EXERCISE DATA:

-- -- --

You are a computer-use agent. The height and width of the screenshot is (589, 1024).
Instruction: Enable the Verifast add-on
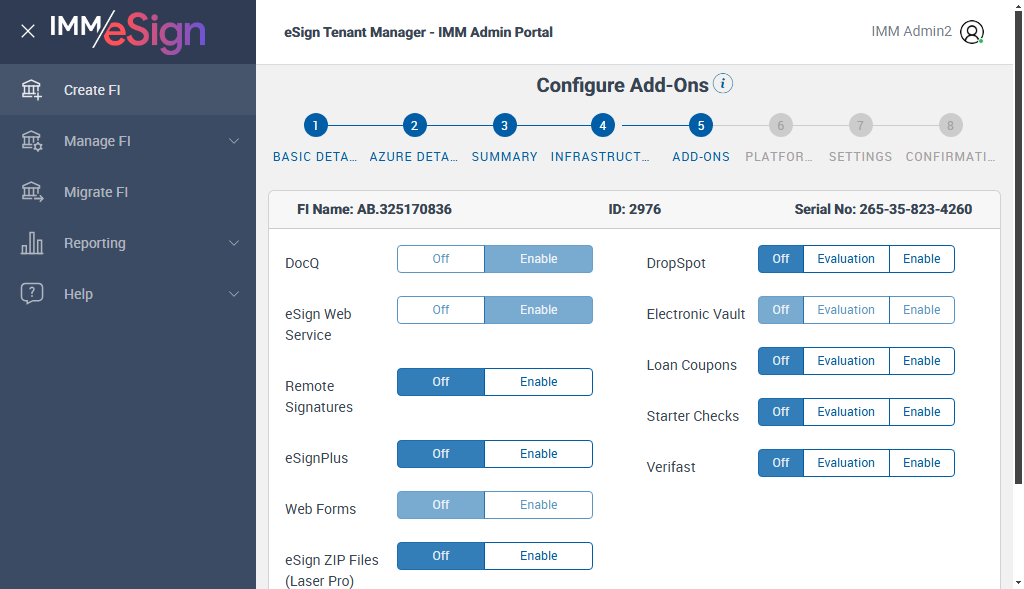921,463
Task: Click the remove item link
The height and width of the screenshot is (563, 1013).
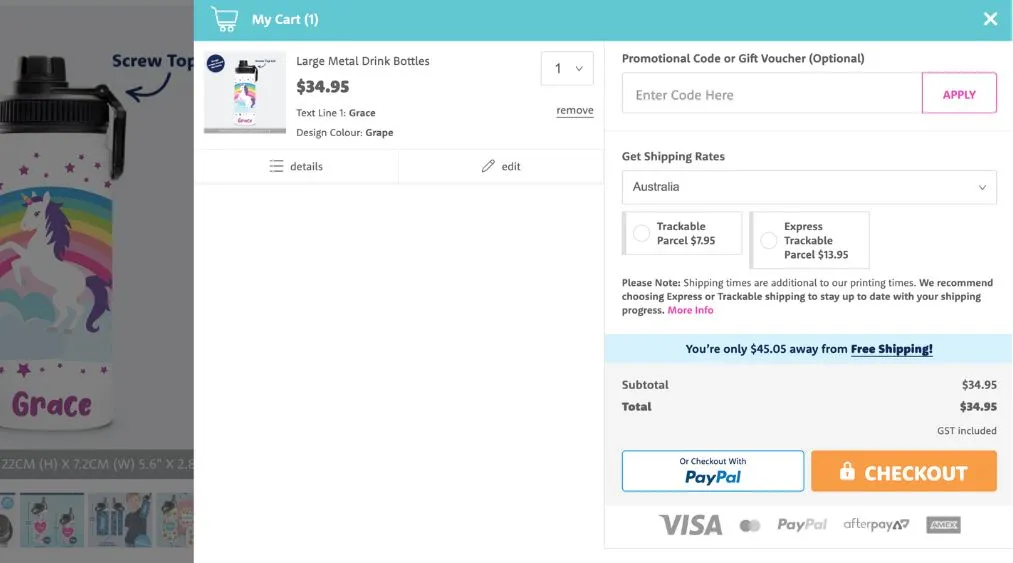Action: coord(574,111)
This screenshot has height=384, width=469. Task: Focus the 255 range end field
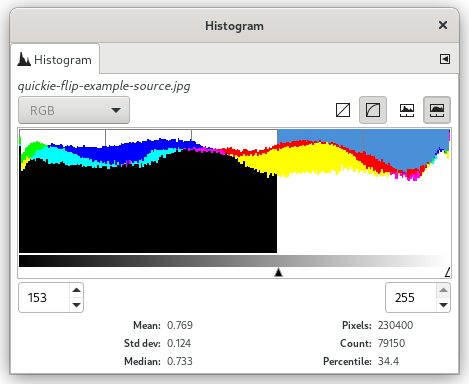coord(411,298)
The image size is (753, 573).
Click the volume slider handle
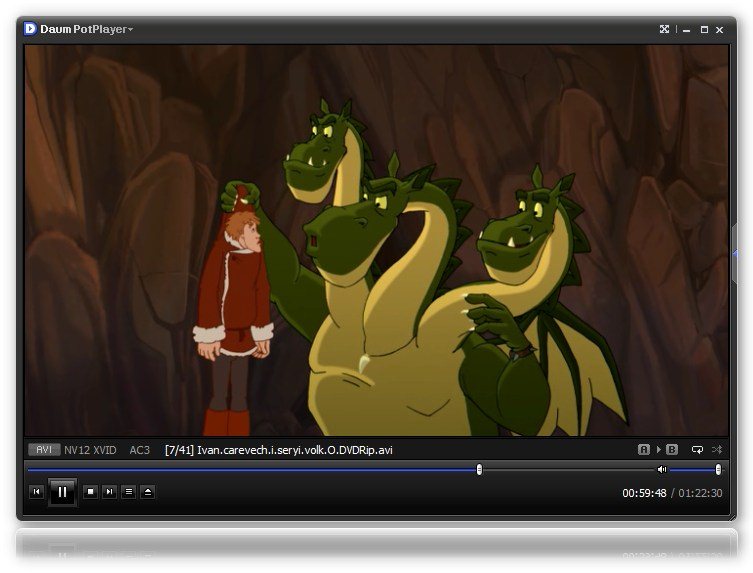click(x=718, y=469)
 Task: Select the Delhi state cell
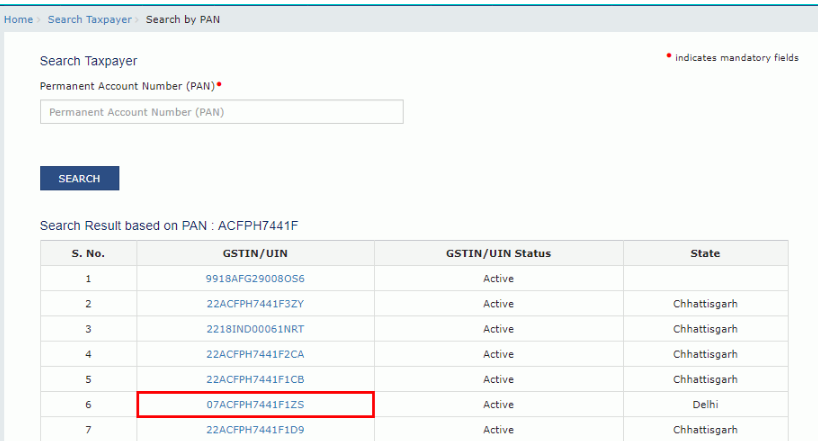pyautogui.click(x=705, y=405)
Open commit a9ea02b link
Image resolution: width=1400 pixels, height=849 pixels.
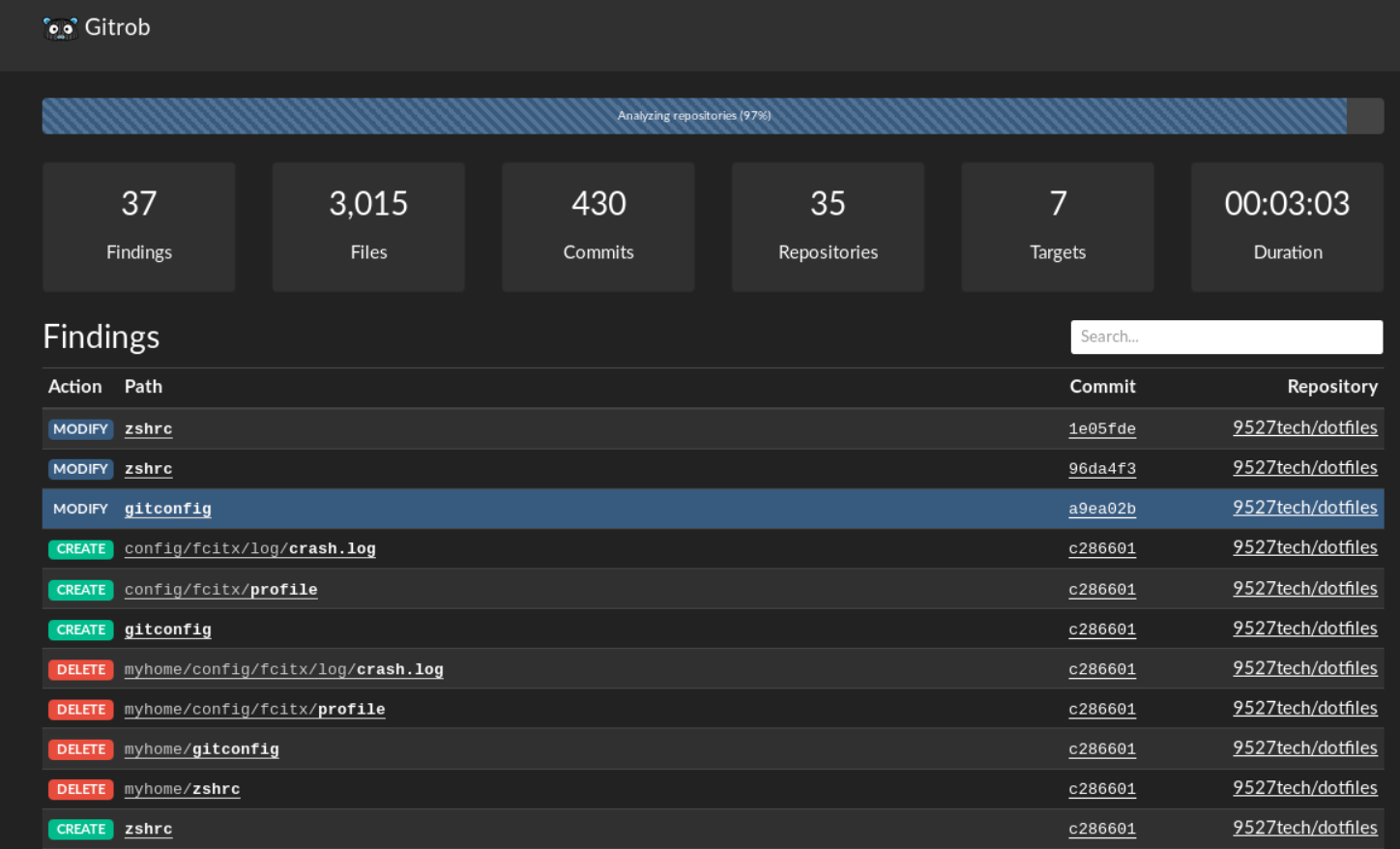coord(1101,509)
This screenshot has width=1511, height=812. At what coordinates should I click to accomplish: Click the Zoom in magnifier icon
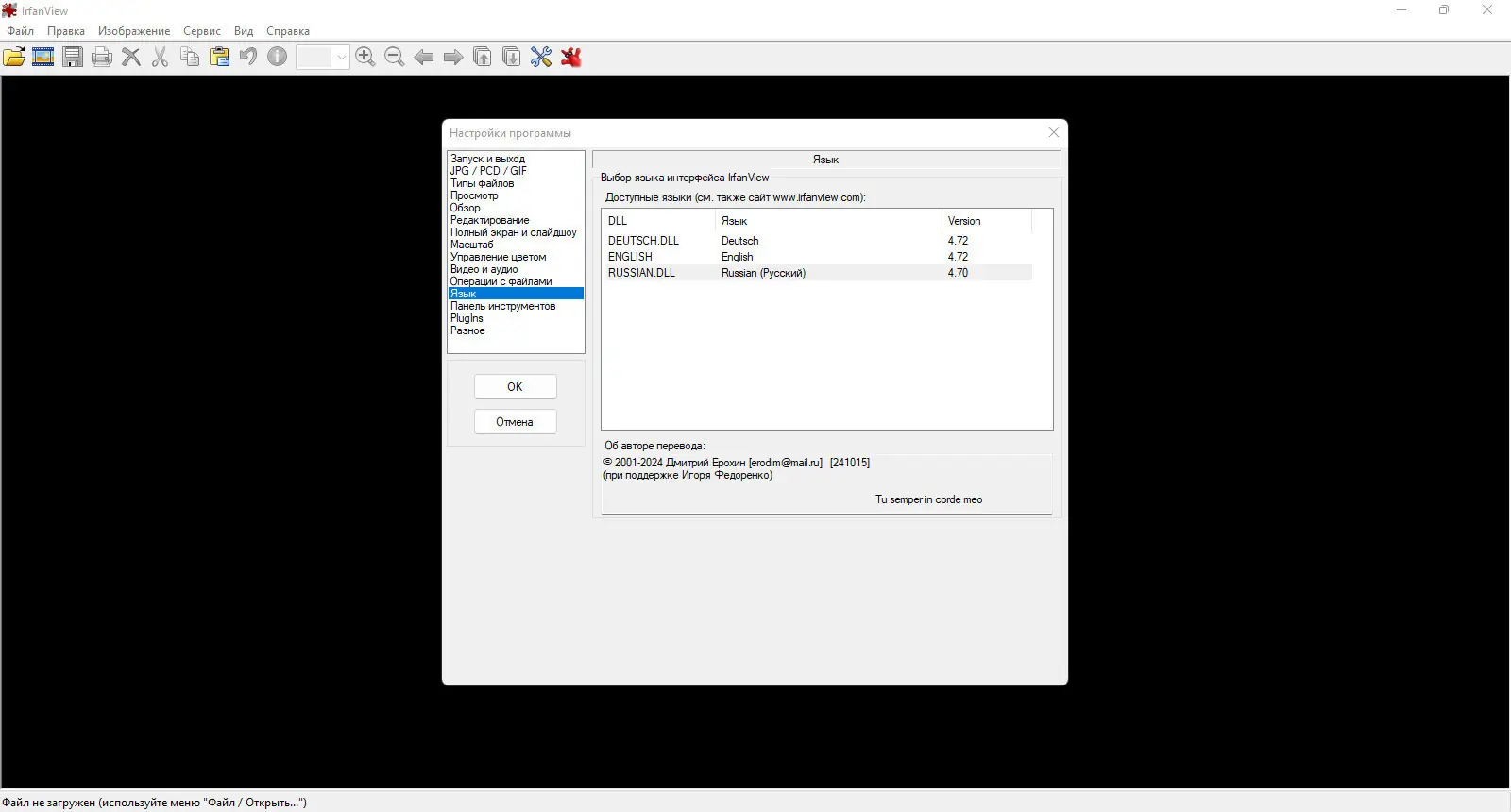click(365, 57)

-- -- --

EXERCISE DETAILS: Please retype the data exactly. The pictures do not go in.

RESPONSE FOR THIS EXERCISE:
You are a computer-use agent. The height and width of the screenshot is (589, 1024).
Instruction: Enable the Verifast add-on
921,463
Task: Click the remove item link
The height and width of the screenshot is (563, 1013).
Action: coord(574,111)
This screenshot has height=384, width=469. Task: Focus the 255 range end field
coord(411,298)
The image size is (753, 573).
Click the volume slider handle
click(x=718, y=469)
 Task: Select the Delhi state cell
pyautogui.click(x=705, y=405)
Open commit a9ea02b link
Image resolution: width=1400 pixels, height=849 pixels.
coord(1101,509)
This screenshot has width=1511, height=812. At what coordinates should I click to accomplish: Click the Zoom in magnifier icon
click(365, 57)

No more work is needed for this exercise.